Die Kathedrale von Reims, an der Präsident François Hollande und Kanzlerin Angela Merkel die deutsch-französische Freundschaft beschworen haben, ist ein perfekter Hintergrund für solche Selbstvergewisserung. Die Krönungskirche der französischen Könige steht im kollektiven Bewusstsein sowohl für die Verheerungen des Krieges wie für die Chance auf Versöhnung. Im September 1914, kurz nach Beginn des Ersten Weltkriegs, bombardierten deutsche Soldaten die Kirche – ein militärisch sinnloser Beschuss.
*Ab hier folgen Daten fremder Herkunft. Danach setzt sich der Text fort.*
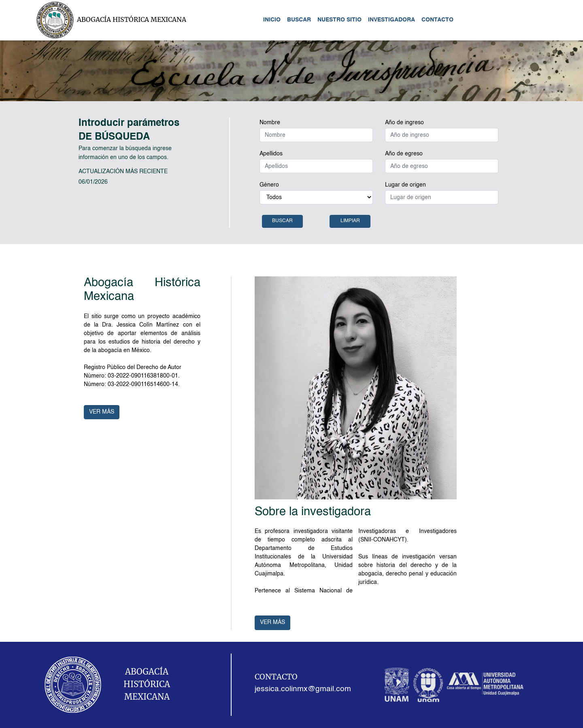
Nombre (270, 123)
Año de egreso (404, 154)
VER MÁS (102, 412)
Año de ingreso (404, 123)
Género (269, 185)
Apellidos (271, 154)
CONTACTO (437, 20)
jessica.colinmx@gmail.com (303, 689)
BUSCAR (299, 20)
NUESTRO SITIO (339, 20)
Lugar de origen (405, 185)
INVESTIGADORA (392, 20)
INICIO (272, 20)
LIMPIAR (350, 221)
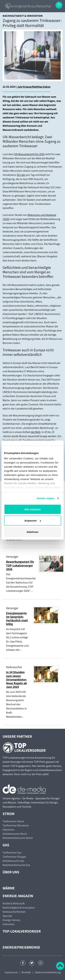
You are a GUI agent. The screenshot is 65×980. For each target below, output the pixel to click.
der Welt (36, 432)
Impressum (11, 972)
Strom (8, 813)
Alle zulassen (32, 509)
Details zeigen (46, 498)
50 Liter (21, 175)
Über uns (11, 872)
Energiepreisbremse (21, 947)
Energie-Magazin (18, 896)
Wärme (9, 888)
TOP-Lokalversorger (22, 931)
Das Zerstören diente vor allem der Demütigung des Gegners. Die Revanche folgte. 1945 erschien der deutsche Generaloberst Alfred Jodl in Reims, um die Kapitulation zu besiegeln, das Eingeständnis der totalen Niederlage des Dritten Reiches. Nur siebzehn Jahre später, am 8. Juli 1962, bekundeten Charles de Gaulle und Konrad Adenauer mit einer Versöhnungsmesse in der Kathedrale ihren Willen, die deutsch-französische „Erbfeindschaft“ zu überwinden und den Weg zu einem einigen Europa zu suchen.

Hollande und Merkel verzichten auf emotionale Gesten

Hollande und Merkel haben die 50-jährige Wiederkehr dieses großartigen Ereignisses in eher schmuckloser Weise begangen. Sie standen nicht, wie François Mitterrand und Helmut Kohl 1984 in Verdun, minutenlang Händchen haltend vor Gedenkkränzen – ein Bild, das um die Welt ging. Hollande und Merkel fanden zwar eindringliche Worte, aber sie verzichteten doch auf emotional aufgeladene Gesten. Diese Nüchternheit reflektiert, dass nun eine Politikergeneration anführt, die selbst den Krieg nicht mehr erlebt hat.
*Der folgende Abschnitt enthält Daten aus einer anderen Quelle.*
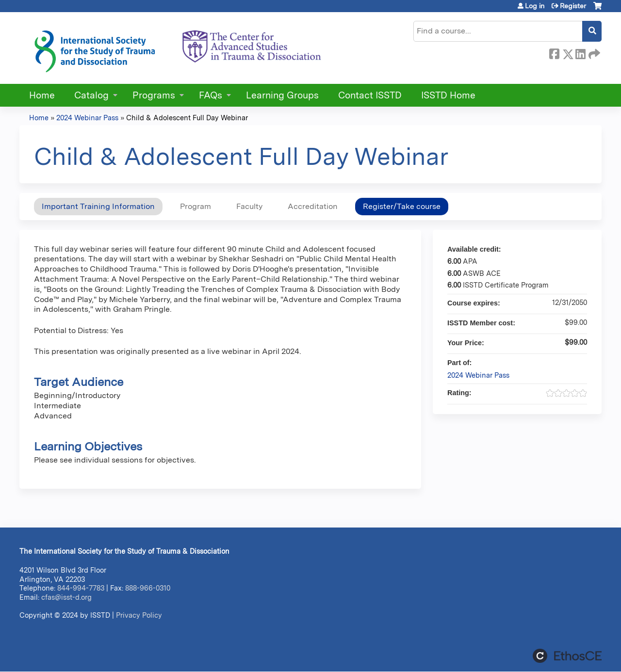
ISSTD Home (448, 95)
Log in (535, 6)
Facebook (554, 52)
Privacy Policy (139, 615)
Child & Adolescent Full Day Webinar (187, 117)
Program (196, 206)
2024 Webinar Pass (87, 117)
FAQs (211, 95)
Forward (593, 52)
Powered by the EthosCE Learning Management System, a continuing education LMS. (567, 656)
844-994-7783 (81, 588)
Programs (154, 95)
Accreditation (312, 206)
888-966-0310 (147, 588)
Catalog (91, 95)
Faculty (249, 206)
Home (42, 95)
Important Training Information (98, 206)
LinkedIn (580, 52)
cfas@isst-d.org (66, 597)
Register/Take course (402, 206)
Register (573, 6)
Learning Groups (282, 95)
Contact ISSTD (370, 95)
Zum Kernbestand dieser deutsch-französischen Freundschaft gehört die Überzeugung, dass politische Fortschritte in der Europäischen Union nur möglich sind, wenn sich Berlin und Paris unterhaken. Präsident wie Kanzlerin haben dies in Reims bekräftigt. Seit der Versöhnungsmesse im Juli 1962 ist es den politischen Führern diesseits und jenseits des Rheins erstaunlich oft gelungen, trotz teilweise höchst entgegengesetzter politischer Herkunft einen guten, teilweise sogar freundschaftlichen Umgang miteinander zu pflegen. Seit Adenauer/de Gaulle hat es immer wieder deutsch-französische Führungsduos gegeben, die über das normale Maß hinaus harmonierten. Die kühle Angela Merkel und der hibbelige Nicolas Sarkozy verschmolzen sogar zu „Merkozy“.

Hollande hat die Akzente verschoben

Der Wechsel zu Hollande hat die Gewichte in Europa neu verteilt. „Merkozy“ pochten im Kampf gegen die Krise auf Sparen, Sparen, Sparen. Hollande hat die Akzente bereits zu Gunsten milliardenschwerer Wachstumsprogramme verschoben. Die natürlichen Verbündeten des neuen Präsidenten sitzen zurzeit in Rom und Madrid, nicht in Berlin. Für den Moment mag das der innereuropäischen Solidarität sogar zuträglich sein, die Dominanz „Merkozys“ ging vielen zu weit. Hollande warnt selbst vor einem deutsch-französischen „Direktorium“. Präsident und Kanzlerin, die noch spürbar fremdeln, müssen jedoch aufpassen, dass sie nicht zu weit auseinanderdriften. Länger anhaltende Differenzen zwischen Deutschen und Franzosen können die Europäische Union spalten.

Der Tag von Reims hat daran erinnert, dass es auch heute um weit mehr geht als um eine Haushalts- oder Währungskrise. Es geht um die Frage, ob Europa aus der Geschichte gelernt hat und zusammenhält.